*EXTRAIT DU DOCUMENT*
━━━━━━━━

Intervention de Jean-Jacques Candelier

Séance en hémicycle du 4 juin 2015 à 15h00
Programmation militaire pour les années 2015 à 2019 — Discussion générale

Photo issue du site de l'Assemblée nationale ou de WikipediaJean-Jacques Candelier :

Monsieur le président, monsieur le ministre de la défense, madame la présidente de la commission de la défense nationale et des forces armées, monsieur le rapporteur pour avis de la commission des finances, de l’économie générale et du contrôle budgétaire, mes chers collègues, permettez-moi, à nouveau, de déplorer ce qui s’apparente quelque peu à un coup de force. L’examen de cette actualisation de la loi de programmation militaire intervient en effet deux semaines après le passage du texte en conseil des ministres. Nous n’avons pas eu le temps d’assimiler le contenu des différentes auditions et de faire un travail d’amendement approfondi.

Le projet de loi est dense et fourni. Il prévoit, par exemple, l’introduction d’une expérimentation du service militaire volontaire – SMV – qui pose de nombreuses questions. Un tel sujet mériterait un débat à lui seul.

Recours aux ordonnances, procédure accélérée, délais réduits au minimum… Le but est-il d’influer le moins possible sur les projets du Gouvernement ?

━━━━━━━━

*DONNÉES EXTRAITES*
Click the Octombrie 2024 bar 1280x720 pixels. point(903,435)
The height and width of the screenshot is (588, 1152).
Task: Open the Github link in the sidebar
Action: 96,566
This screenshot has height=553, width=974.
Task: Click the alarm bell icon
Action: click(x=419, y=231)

━━━━━━━━

*CONSIGNE*
Dans l'extrait du document sur la programmation militaire, recopiez mot pour mot tout ce qui va de « Le projet de » jusqu'à « projets du Gouvernement ? ».

*RÉSULTAT DE L'EXERCICE*
Le projet de loi est dense et fourni. Il prévoit, par exemple, l’introduction d’une expérimentation du service militaire volontaire – SMV – qui pose de nombreuses questions. Un tel sujet mériterait un débat à lui seul.

Recours aux ordonnances, procédure accélérée, délais réduits au minimum… Le but est-il d’influer le moins possible sur les projets du Gouvernement ?